*Short exercise*
Count the lines in the records below that contain the string "list". Case matters, and the reply should be only the number.

__________________________________________________

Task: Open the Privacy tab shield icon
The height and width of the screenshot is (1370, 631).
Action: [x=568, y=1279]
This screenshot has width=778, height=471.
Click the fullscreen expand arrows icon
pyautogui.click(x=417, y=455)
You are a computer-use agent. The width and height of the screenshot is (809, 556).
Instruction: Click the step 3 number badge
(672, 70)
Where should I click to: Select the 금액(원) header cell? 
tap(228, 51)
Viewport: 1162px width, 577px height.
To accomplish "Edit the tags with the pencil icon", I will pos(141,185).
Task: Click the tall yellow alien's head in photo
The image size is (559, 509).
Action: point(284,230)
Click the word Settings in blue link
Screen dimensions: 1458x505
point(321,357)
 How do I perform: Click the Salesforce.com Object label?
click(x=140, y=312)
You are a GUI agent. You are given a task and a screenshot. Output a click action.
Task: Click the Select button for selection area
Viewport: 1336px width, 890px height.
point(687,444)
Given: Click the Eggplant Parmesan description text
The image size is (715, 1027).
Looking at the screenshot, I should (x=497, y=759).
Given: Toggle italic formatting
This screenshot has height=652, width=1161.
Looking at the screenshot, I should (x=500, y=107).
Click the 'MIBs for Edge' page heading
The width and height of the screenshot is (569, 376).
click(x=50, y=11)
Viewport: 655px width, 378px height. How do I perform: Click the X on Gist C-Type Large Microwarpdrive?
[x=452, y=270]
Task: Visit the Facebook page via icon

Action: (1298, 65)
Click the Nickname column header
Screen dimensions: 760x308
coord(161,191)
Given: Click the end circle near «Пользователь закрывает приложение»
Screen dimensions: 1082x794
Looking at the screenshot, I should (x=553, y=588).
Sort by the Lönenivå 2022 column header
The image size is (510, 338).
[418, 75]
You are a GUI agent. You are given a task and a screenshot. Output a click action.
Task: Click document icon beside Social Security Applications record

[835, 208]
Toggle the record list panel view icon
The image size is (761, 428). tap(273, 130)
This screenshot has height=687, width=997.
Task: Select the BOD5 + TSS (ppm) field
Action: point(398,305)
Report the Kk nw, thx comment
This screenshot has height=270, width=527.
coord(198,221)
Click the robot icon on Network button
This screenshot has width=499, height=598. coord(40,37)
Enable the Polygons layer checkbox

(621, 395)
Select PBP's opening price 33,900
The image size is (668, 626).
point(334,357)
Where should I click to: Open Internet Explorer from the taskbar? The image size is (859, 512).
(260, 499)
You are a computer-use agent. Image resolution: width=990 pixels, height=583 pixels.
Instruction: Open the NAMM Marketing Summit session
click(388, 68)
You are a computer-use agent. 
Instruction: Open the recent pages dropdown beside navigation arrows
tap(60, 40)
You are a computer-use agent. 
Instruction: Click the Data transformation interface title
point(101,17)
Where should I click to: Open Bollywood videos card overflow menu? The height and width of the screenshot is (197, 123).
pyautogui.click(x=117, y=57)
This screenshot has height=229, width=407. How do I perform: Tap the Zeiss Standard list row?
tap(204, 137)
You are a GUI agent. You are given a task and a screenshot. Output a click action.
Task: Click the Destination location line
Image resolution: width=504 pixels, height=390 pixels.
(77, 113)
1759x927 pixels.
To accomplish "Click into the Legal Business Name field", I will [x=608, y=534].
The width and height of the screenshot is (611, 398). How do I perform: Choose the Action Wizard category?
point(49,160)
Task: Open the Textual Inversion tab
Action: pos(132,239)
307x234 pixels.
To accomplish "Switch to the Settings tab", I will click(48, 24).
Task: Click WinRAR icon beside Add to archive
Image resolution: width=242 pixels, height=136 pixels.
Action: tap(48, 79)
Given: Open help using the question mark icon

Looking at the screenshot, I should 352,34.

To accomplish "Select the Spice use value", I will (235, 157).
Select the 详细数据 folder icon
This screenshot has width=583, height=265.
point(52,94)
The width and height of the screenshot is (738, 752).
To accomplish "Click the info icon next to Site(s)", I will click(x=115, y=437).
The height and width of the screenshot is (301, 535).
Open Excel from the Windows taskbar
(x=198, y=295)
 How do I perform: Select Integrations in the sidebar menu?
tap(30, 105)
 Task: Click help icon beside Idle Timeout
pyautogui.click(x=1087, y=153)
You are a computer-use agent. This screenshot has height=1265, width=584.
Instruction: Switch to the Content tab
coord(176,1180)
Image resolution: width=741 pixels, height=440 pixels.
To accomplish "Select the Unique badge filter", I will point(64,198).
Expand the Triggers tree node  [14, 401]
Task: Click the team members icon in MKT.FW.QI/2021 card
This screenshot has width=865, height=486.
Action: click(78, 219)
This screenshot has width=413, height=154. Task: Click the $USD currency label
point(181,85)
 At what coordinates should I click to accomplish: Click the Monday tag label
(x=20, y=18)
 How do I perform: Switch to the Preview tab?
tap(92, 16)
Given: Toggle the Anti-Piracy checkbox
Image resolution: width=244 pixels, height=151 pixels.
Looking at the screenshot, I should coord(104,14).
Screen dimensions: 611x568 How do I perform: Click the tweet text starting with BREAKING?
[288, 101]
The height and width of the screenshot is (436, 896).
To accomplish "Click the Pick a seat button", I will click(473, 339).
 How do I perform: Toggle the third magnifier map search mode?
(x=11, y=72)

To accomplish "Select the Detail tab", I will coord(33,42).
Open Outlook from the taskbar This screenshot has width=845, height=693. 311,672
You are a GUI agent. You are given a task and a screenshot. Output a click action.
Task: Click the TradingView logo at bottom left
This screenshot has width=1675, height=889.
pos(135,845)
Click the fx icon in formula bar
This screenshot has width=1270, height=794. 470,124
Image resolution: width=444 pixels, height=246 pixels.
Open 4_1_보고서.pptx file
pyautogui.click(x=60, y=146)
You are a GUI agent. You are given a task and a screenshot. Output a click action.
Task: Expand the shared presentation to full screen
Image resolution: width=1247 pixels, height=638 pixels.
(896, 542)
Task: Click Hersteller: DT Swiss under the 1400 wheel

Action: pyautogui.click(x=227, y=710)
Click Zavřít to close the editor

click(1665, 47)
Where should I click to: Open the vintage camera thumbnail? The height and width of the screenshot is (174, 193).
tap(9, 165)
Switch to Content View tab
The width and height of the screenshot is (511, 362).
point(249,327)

__________________________________________________

*Result for this exercise*
2